• _ASSIGNMENT_
Check each line of the listing for the word "indicator" and report the ones that have it.

MATERIAL FOR THE TASK section start

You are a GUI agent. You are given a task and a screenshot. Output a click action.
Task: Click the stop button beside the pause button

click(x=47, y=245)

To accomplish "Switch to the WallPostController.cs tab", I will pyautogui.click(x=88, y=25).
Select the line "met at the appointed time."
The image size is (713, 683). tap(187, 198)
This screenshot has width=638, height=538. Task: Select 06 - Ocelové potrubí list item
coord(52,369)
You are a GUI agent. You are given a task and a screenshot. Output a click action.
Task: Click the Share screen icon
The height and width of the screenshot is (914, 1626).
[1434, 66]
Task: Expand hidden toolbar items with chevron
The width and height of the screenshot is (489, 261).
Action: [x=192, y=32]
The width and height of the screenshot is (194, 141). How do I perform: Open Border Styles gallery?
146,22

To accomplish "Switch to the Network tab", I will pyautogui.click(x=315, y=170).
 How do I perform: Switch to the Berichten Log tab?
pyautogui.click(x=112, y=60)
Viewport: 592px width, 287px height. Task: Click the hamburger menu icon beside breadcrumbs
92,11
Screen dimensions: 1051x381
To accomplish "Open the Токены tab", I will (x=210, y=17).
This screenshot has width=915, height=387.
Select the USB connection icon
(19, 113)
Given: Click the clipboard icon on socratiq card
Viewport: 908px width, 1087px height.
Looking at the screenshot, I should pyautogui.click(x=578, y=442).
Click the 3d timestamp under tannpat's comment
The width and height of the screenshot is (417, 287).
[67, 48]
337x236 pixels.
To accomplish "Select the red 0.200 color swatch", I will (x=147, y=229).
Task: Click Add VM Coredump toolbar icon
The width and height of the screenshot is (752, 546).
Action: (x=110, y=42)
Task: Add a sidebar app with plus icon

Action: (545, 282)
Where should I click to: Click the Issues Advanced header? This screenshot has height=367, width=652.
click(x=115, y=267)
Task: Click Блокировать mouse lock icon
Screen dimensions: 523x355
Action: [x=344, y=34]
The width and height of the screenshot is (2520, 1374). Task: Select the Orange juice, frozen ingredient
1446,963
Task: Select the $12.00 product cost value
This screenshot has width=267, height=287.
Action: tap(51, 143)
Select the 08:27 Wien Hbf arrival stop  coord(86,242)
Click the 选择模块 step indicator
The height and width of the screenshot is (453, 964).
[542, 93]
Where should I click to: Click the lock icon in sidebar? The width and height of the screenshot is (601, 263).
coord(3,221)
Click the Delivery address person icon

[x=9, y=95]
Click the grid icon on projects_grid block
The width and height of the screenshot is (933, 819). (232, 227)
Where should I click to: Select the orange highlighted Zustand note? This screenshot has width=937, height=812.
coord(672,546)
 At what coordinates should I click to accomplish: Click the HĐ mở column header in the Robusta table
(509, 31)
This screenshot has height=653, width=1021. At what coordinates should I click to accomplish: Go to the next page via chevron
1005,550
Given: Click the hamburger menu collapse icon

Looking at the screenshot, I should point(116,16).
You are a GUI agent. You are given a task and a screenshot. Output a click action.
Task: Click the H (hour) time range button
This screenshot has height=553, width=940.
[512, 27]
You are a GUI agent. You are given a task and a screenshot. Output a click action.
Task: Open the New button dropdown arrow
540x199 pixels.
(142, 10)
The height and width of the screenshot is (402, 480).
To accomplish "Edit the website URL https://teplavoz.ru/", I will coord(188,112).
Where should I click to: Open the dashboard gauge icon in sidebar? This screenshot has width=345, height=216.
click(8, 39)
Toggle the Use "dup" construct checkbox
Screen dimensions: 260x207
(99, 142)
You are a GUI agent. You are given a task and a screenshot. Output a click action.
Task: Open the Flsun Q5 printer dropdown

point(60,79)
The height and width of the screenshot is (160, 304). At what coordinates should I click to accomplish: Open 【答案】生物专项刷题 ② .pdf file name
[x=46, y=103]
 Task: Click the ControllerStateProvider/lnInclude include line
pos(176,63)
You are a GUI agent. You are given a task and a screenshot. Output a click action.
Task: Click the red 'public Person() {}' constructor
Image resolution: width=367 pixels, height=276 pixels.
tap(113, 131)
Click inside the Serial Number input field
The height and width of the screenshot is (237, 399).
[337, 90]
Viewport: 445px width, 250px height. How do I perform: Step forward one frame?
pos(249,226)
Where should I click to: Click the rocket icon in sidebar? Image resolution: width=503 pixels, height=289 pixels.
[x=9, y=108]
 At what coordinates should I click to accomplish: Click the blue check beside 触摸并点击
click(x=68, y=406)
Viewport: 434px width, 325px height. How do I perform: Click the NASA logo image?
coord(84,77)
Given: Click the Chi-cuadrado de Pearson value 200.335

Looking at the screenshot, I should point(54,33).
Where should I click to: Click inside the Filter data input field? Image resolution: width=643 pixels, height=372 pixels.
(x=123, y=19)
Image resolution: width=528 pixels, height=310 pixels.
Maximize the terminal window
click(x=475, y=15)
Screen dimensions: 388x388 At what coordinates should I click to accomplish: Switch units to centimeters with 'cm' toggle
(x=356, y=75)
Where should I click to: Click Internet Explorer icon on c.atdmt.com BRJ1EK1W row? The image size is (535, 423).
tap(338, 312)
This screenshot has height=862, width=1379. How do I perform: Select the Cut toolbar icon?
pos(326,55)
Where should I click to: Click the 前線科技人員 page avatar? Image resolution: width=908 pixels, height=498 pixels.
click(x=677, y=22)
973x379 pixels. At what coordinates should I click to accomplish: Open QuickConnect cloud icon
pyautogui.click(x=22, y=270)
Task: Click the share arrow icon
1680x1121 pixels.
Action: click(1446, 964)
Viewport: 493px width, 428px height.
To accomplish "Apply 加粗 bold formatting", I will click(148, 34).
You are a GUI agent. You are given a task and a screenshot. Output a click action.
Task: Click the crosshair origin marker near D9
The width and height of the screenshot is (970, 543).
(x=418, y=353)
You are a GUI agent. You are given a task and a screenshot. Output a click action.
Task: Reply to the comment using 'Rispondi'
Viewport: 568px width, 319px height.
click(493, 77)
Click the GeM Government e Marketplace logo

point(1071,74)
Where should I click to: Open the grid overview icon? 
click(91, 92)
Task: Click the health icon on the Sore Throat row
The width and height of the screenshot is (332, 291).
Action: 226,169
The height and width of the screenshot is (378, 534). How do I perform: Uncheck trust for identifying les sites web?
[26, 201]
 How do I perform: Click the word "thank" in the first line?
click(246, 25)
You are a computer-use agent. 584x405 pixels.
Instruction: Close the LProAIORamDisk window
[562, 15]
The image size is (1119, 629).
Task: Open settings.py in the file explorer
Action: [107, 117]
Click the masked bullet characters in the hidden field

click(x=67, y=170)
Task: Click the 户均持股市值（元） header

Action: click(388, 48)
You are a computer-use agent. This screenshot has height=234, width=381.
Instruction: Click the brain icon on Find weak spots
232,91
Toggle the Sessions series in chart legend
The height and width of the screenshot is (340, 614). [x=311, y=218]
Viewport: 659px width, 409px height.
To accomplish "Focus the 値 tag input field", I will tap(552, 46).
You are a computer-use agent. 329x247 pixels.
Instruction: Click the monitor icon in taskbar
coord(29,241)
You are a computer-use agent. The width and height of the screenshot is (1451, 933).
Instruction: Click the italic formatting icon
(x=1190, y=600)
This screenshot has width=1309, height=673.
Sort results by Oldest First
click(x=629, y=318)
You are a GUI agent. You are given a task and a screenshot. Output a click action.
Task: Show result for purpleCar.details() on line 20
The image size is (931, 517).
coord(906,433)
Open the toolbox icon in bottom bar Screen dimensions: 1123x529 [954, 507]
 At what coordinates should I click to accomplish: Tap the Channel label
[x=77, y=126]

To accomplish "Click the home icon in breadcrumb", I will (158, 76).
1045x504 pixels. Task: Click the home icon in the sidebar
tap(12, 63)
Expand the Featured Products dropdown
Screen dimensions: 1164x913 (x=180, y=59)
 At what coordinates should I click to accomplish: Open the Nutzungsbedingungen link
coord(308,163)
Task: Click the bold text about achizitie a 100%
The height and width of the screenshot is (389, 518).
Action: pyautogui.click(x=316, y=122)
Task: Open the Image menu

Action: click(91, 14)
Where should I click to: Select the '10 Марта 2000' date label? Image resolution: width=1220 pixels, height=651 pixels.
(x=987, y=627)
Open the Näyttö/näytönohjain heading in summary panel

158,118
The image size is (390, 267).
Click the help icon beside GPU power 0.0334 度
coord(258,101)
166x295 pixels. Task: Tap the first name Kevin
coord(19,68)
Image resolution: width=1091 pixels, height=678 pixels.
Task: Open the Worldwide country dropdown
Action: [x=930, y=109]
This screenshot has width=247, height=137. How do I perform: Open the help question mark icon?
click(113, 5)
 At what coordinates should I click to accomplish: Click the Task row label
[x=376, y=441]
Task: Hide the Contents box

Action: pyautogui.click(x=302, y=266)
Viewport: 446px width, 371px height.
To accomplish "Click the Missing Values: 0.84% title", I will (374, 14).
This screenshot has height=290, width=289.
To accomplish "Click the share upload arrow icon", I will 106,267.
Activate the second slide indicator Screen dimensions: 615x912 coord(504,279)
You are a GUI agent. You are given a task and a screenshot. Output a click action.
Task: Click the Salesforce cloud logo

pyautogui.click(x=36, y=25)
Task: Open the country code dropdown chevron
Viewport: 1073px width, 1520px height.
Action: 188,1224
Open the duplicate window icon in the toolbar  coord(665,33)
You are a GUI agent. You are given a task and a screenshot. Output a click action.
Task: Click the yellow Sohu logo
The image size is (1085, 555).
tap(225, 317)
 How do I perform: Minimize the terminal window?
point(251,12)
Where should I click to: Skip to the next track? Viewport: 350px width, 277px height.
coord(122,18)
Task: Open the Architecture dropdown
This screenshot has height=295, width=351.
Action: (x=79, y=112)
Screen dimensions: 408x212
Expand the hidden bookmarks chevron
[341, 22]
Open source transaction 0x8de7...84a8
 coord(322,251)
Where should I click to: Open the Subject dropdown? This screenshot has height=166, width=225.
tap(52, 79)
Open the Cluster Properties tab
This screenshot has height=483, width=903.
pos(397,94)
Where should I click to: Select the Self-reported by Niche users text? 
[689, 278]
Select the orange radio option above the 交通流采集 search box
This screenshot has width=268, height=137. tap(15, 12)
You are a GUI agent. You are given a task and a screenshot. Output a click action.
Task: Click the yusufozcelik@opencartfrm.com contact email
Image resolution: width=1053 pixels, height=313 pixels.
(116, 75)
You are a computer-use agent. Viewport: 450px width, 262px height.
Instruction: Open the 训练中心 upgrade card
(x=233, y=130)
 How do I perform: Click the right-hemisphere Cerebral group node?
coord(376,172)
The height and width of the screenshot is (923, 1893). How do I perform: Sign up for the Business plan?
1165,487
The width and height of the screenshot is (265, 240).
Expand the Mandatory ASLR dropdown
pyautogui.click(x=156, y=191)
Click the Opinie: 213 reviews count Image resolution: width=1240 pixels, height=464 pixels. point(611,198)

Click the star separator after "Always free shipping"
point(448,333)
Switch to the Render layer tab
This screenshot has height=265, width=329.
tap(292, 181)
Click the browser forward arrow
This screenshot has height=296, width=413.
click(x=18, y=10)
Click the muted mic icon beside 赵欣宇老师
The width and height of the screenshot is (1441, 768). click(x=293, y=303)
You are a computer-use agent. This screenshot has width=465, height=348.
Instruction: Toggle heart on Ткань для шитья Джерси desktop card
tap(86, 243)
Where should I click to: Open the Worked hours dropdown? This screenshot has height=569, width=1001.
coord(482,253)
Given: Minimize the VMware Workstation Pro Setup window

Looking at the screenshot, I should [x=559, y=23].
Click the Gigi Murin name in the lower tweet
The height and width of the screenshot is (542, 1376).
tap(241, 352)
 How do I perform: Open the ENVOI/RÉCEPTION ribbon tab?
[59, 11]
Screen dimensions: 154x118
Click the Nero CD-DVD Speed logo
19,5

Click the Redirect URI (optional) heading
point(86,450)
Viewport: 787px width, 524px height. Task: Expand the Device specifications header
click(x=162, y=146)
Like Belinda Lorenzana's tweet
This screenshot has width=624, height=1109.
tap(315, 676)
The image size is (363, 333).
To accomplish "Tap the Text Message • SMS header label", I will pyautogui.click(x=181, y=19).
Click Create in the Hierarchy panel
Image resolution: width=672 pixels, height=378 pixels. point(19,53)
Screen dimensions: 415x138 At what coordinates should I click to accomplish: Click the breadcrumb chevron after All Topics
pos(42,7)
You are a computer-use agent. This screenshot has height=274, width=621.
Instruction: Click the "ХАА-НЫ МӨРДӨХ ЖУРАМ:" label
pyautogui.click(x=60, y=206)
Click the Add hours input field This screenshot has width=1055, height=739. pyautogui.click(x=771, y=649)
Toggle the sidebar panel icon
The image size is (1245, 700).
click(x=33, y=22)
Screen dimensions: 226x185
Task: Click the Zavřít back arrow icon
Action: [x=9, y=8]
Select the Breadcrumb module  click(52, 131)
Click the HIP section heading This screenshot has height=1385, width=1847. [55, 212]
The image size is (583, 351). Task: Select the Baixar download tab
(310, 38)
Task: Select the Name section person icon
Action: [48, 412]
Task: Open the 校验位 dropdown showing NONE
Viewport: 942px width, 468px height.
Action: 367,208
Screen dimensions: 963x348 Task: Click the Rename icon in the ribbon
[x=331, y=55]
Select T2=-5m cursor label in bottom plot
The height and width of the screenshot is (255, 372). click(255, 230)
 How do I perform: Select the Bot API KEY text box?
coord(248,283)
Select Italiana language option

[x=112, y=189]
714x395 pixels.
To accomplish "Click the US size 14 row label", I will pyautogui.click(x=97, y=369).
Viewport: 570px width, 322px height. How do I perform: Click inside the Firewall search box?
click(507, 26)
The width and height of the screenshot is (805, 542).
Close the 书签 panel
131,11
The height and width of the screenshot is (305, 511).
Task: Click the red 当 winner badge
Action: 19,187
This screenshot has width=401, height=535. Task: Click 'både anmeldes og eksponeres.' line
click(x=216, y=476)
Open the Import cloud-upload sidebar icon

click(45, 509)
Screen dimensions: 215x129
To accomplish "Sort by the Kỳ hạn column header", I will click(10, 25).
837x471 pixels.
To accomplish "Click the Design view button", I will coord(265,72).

MATERIAL FOR THE TASK section end

• _WRITTEN SOLUTION_
Click the 选择模块 step indicator
Activate the second slide indicator Screen dimensions: 615x912 coord(504,279)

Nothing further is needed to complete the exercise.